[Dataset entries]
[Start of section]

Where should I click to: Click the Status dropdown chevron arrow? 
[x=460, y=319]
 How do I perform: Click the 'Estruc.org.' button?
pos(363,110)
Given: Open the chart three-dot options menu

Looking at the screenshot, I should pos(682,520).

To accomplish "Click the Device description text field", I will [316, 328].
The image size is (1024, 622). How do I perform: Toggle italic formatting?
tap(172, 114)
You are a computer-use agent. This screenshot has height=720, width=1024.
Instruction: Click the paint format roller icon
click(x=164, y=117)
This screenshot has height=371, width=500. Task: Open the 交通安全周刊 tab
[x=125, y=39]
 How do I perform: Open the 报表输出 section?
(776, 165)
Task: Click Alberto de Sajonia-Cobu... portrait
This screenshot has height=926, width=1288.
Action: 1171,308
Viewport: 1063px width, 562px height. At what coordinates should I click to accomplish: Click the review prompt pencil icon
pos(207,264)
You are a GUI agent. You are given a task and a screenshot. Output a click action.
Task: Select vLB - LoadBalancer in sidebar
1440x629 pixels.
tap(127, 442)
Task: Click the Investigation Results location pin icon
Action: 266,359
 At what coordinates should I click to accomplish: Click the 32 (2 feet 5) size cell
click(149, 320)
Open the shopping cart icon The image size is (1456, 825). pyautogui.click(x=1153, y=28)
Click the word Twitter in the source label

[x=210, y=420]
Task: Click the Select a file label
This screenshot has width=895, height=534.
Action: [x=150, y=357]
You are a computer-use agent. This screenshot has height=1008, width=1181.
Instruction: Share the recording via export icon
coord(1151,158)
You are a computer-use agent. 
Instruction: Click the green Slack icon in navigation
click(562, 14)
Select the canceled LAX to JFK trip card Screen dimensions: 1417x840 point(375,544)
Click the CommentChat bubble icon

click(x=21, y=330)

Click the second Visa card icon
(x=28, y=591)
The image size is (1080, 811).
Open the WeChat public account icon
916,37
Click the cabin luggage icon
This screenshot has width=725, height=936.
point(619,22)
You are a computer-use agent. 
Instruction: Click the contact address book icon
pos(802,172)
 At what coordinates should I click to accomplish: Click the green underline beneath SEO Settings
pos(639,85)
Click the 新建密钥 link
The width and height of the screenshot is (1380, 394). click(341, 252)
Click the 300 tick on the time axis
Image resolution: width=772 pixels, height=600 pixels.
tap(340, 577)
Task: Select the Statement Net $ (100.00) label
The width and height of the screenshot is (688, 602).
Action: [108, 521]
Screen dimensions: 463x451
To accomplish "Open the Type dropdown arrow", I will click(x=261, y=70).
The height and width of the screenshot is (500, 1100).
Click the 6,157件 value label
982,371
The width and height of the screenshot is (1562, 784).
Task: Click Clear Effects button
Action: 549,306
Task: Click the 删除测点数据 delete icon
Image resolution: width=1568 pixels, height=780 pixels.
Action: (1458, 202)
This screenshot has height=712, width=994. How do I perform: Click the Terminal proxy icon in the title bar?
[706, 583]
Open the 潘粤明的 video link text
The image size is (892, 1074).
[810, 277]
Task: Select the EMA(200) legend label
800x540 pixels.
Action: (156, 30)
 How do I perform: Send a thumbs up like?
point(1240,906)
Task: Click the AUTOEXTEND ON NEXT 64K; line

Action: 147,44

[End of section]

**Instructions for the task:**
Look above for the line containing "The image size is (892, 1074).". Return it and each line after it exactly, through the last line, and nothing more.

**Exercise answer:**
The image size is (892, 1074).
[810, 277]
Task: Select the EMA(200) legend label
800x540 pixels.
Action: (156, 30)
 How do I perform: Send a thumbs up like?
point(1240,906)
Task: Click the AUTOEXTEND ON NEXT 64K; line

Action: 147,44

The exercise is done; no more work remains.